Multi-gpu programming

Are there special considerations that should be made, or other best pratices to observe, when using several GPUs?

My problem:
I have a computer with a GTX260 and a GTX295.
If I run kernels on all three of them, sooner, rather then later, I get a segfault, and the graphics freeze. One needs to ssh in and reboot get back up and running.
I can run on each card independently.
The general pattern is that the segfault appears to occur on the second card that finishes a kernel. Sometimes it works for several kernel executions, but mostly the problem shows up really quickly.

I’m trying to determine the cause of this.

Are you running on graphical environment?

luca

i have a similar problem, when i increase the size of data to be stored in GPU memory the graphical user interface crashes.

may be my GPU memory gets fully consumed.

Your Code Review ( i c u r already doing dat) should fix this.

@Calu
No, the computer in question does not run X, or other GUIs.

@Biebo
Even if your symptoms are similar, it doesn’t sound like the cause is the same, since I don’t run a gui.

@Sarnath
Yep, been at it for two days.

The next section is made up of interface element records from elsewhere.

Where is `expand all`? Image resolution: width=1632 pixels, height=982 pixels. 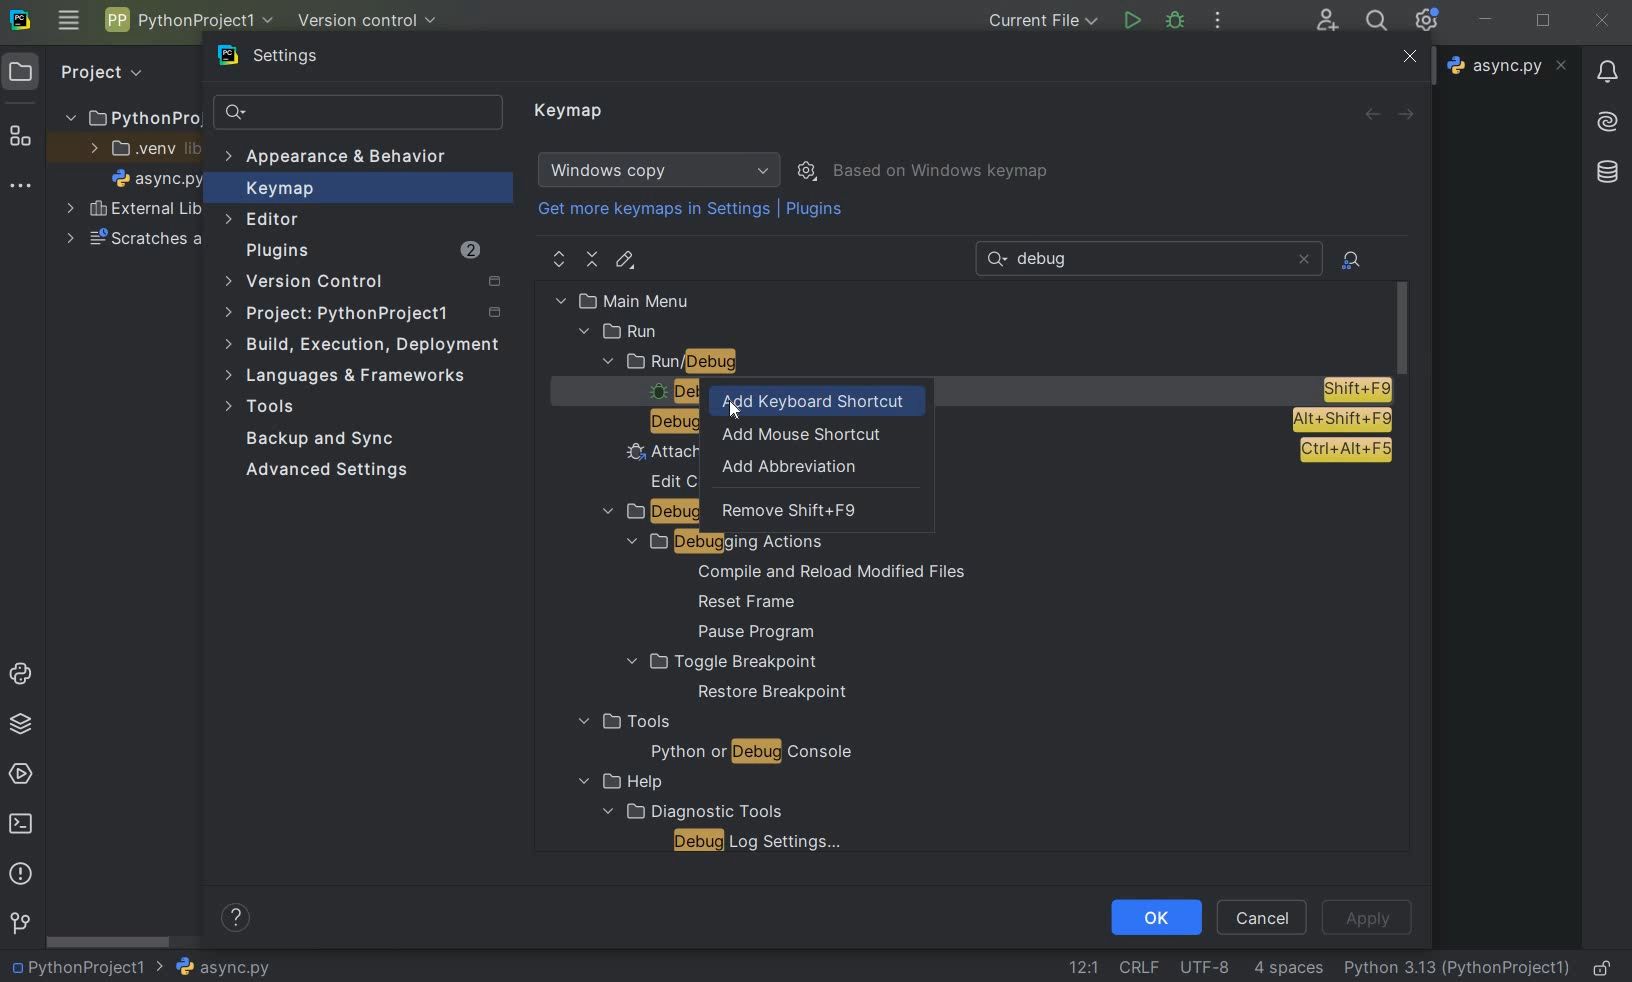 expand all is located at coordinates (560, 260).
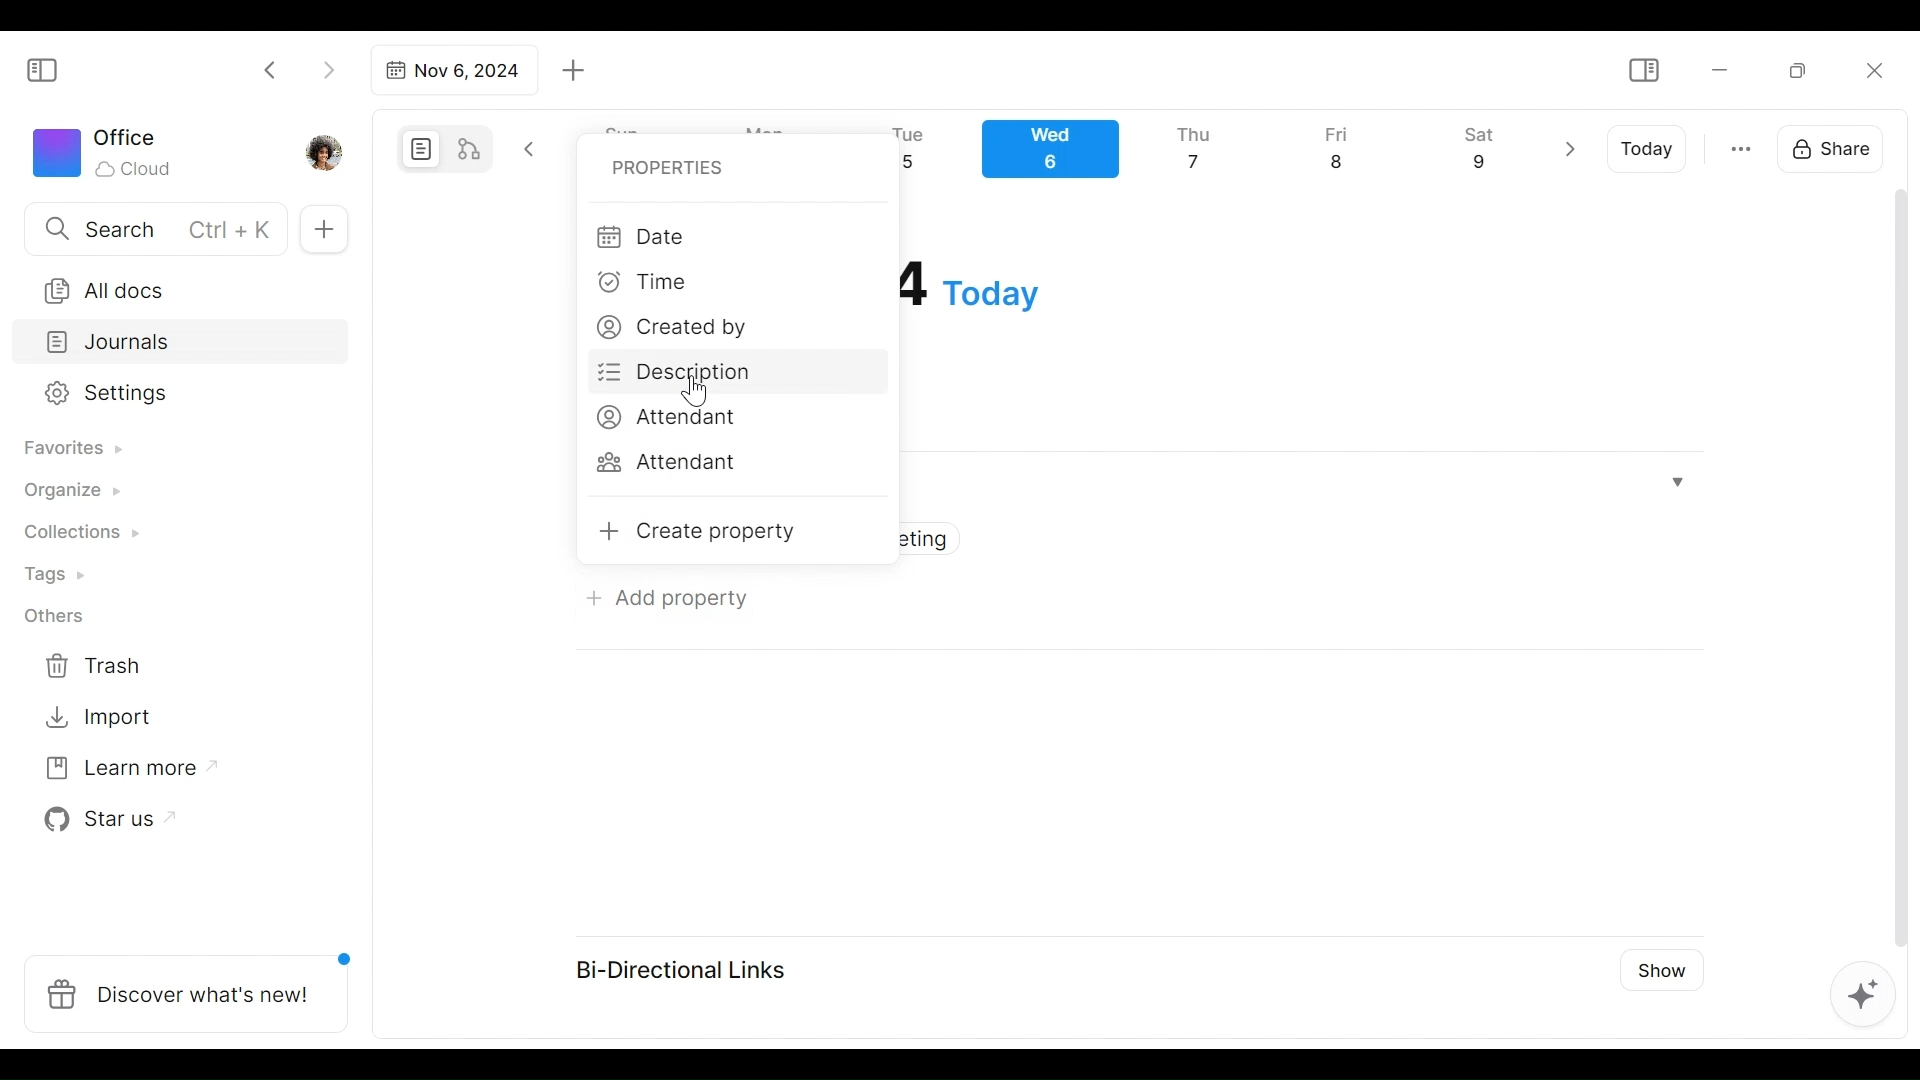 The image size is (1920, 1080). I want to click on Date, so click(643, 236).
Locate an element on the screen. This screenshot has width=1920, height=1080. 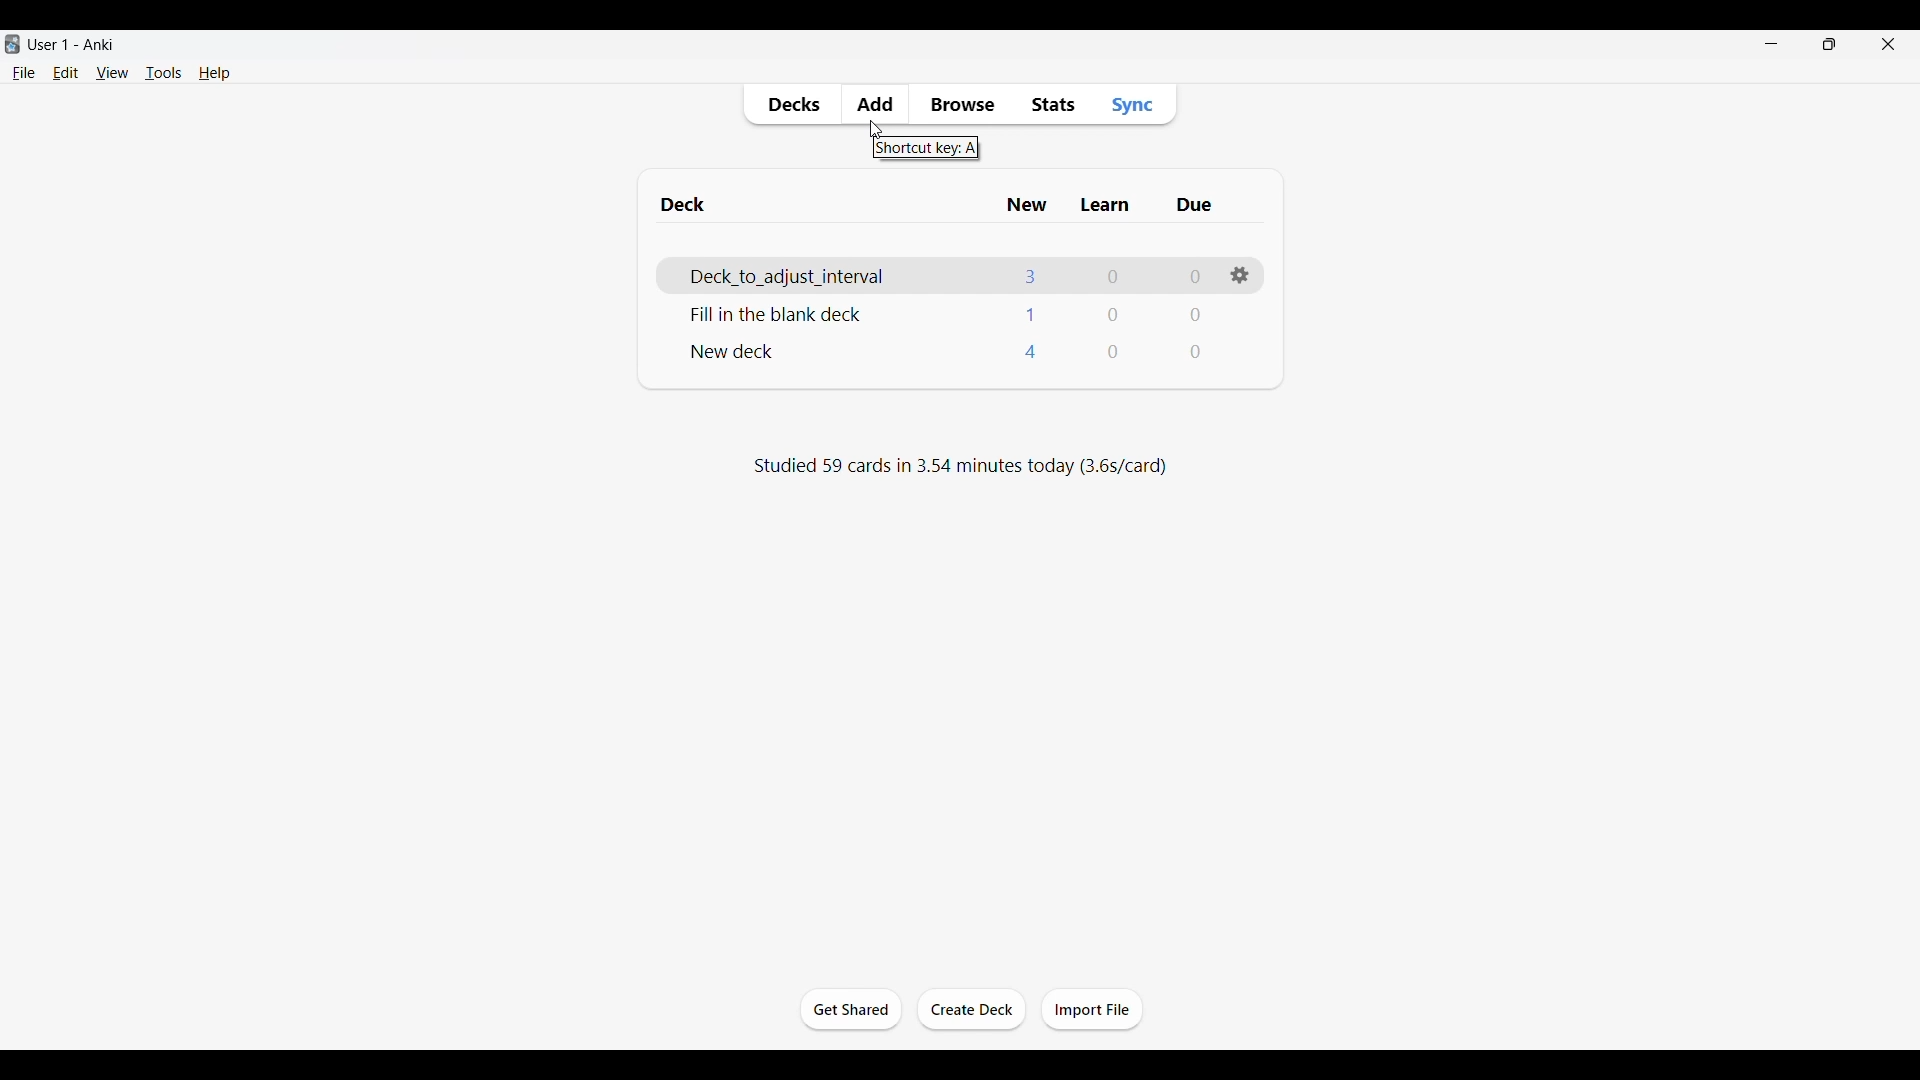
Get started is located at coordinates (851, 1009).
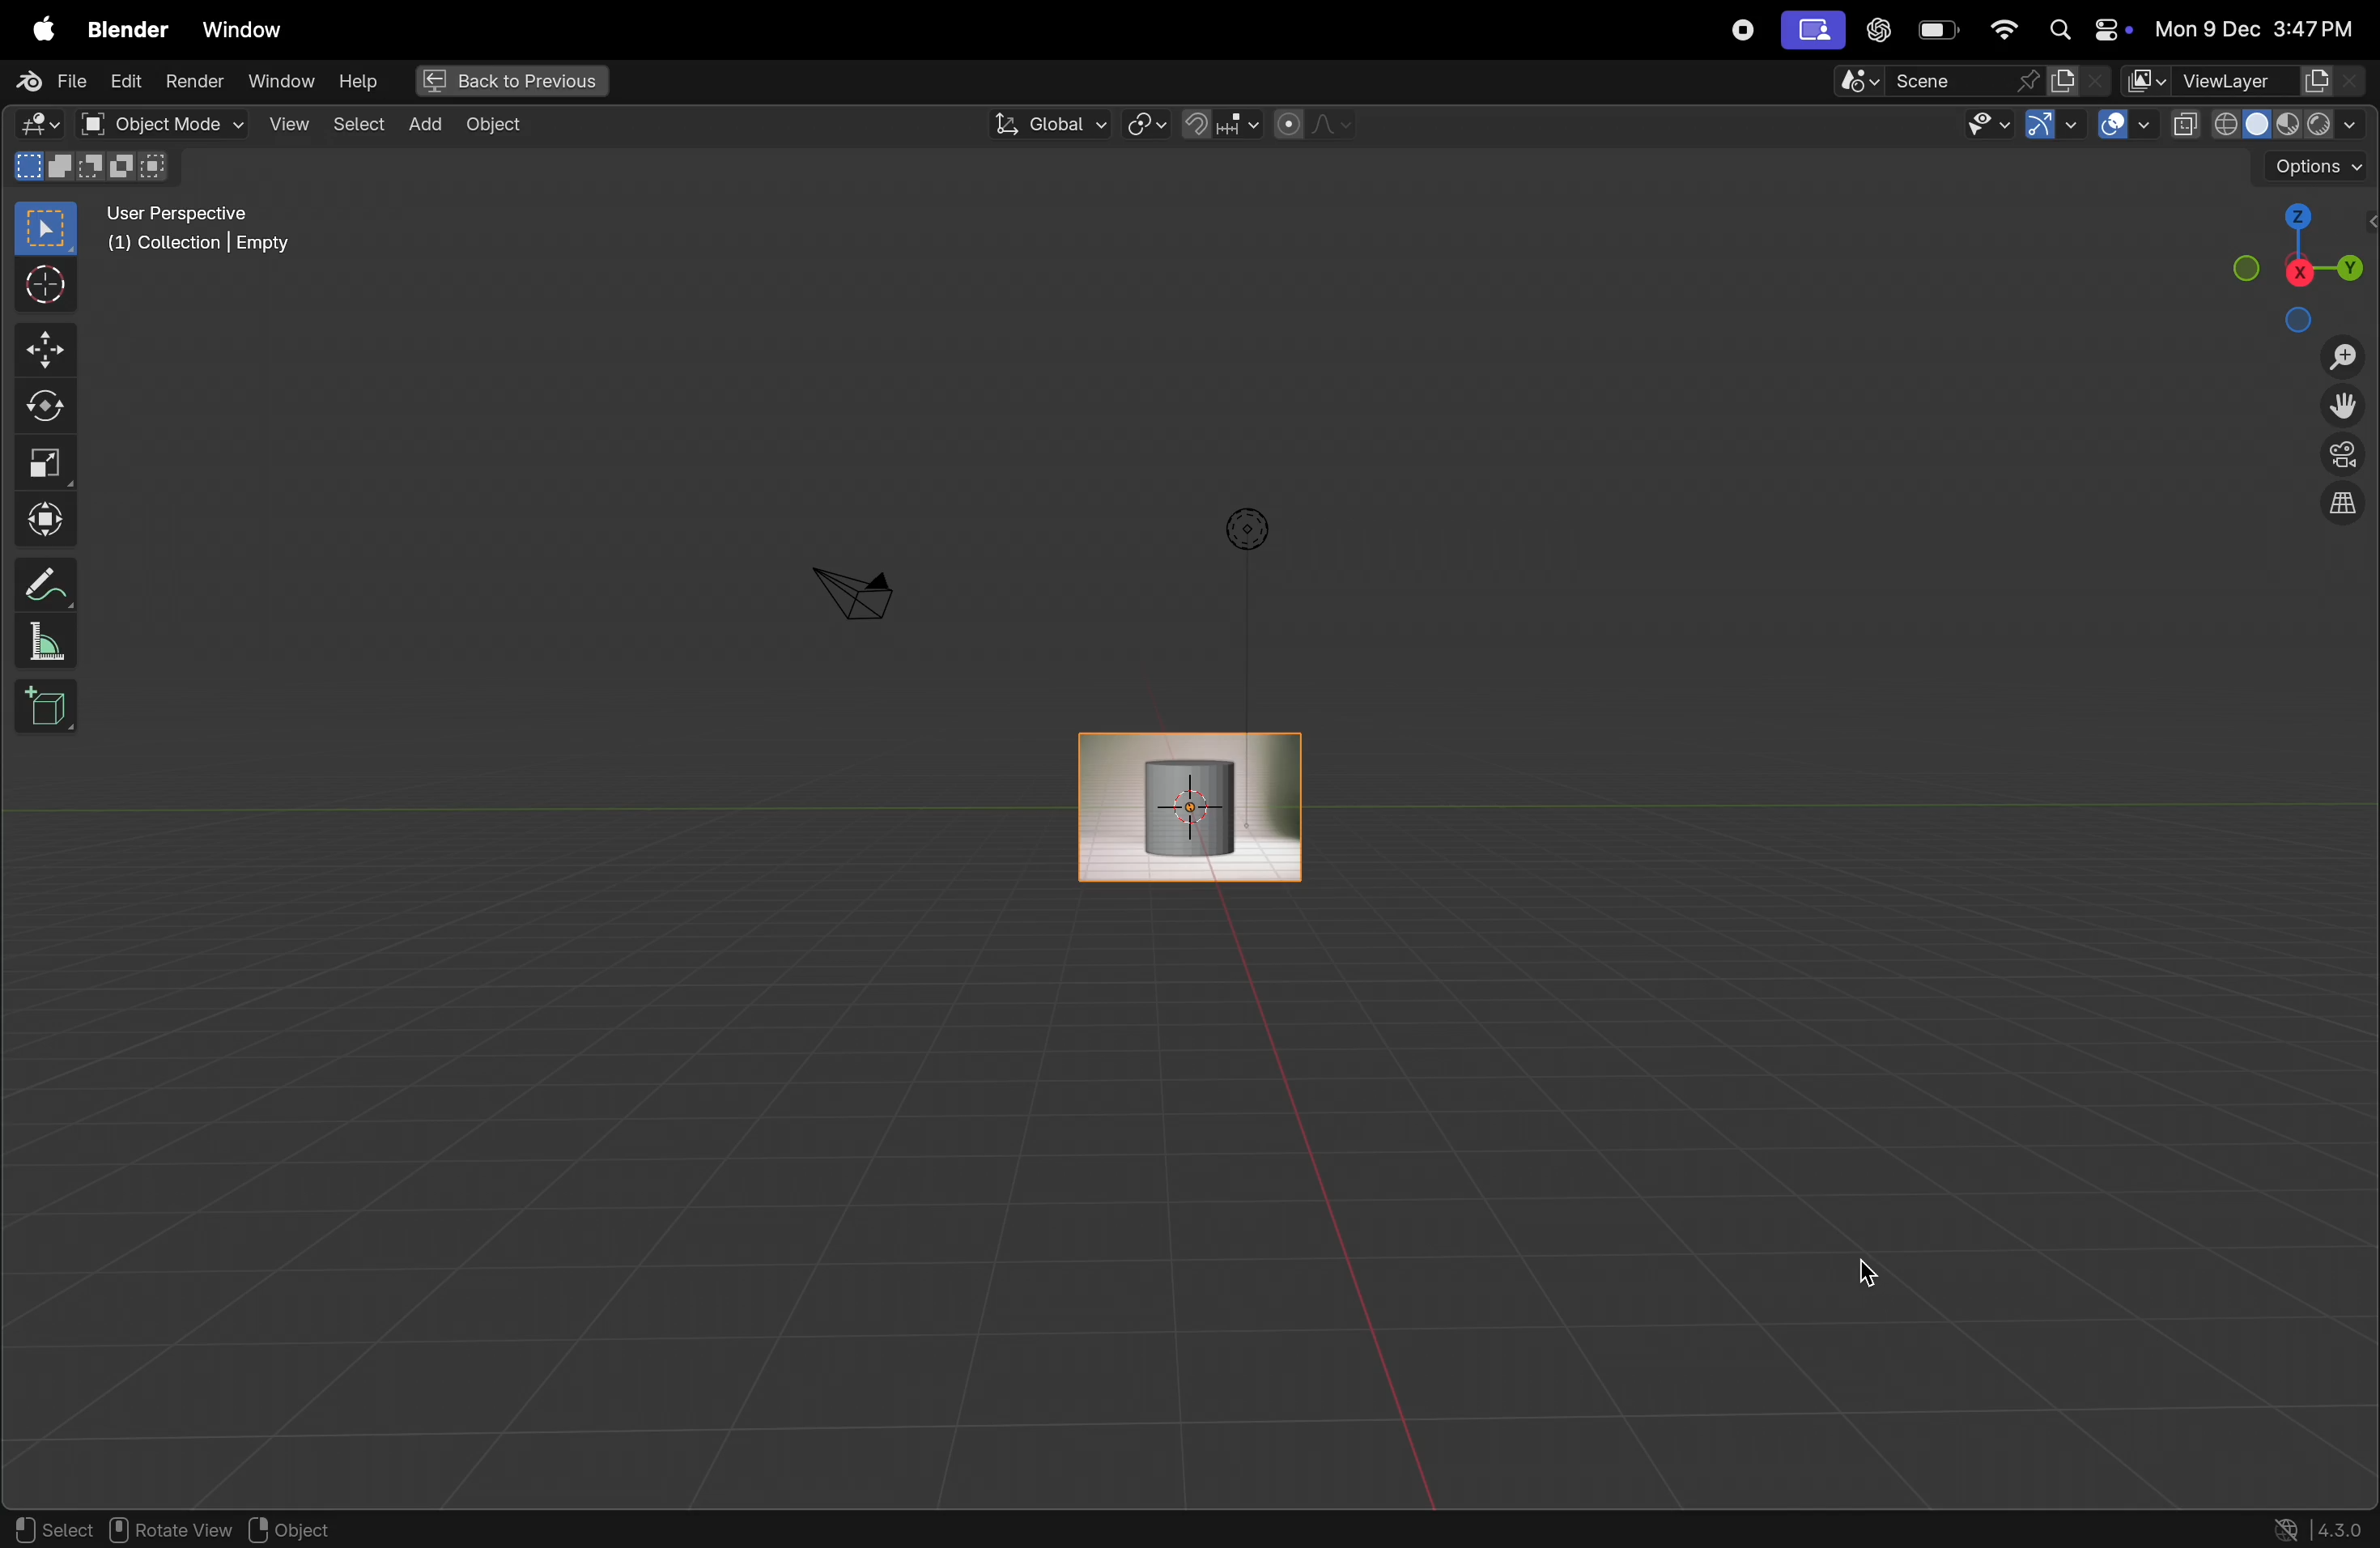 The width and height of the screenshot is (2380, 1548). I want to click on score, so click(1937, 80).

Have no idea what’s up. I was hoping someone could help me in narrowing it down, since it only happens when I use several cards.

What is probably worth noting, is that I’m not really doing “multi-gpu” programming. I launch three seperate processes, and each one uses only one card.
Which has me very confused. I would have thought it absolutely impossible the processes to affect each other.

Just shooting wildly here:
When a unspecified launch error occurs, it’s always on the first memcpy device → host.
Does that ring a bell with anyone? Any suggestions on how to better locate the problem?

Maybe you are running out of 5 seconds limit… Try to run outside graphical interface.

luca

Sounds to me like the GPU equivalent of a segfault. A unspecified launch error pretty much everytime means you are accessing memory outside of the allocated area, especially if it is reported on the first call after the kernel. You might want to try running your code through valgrind in emulation mode.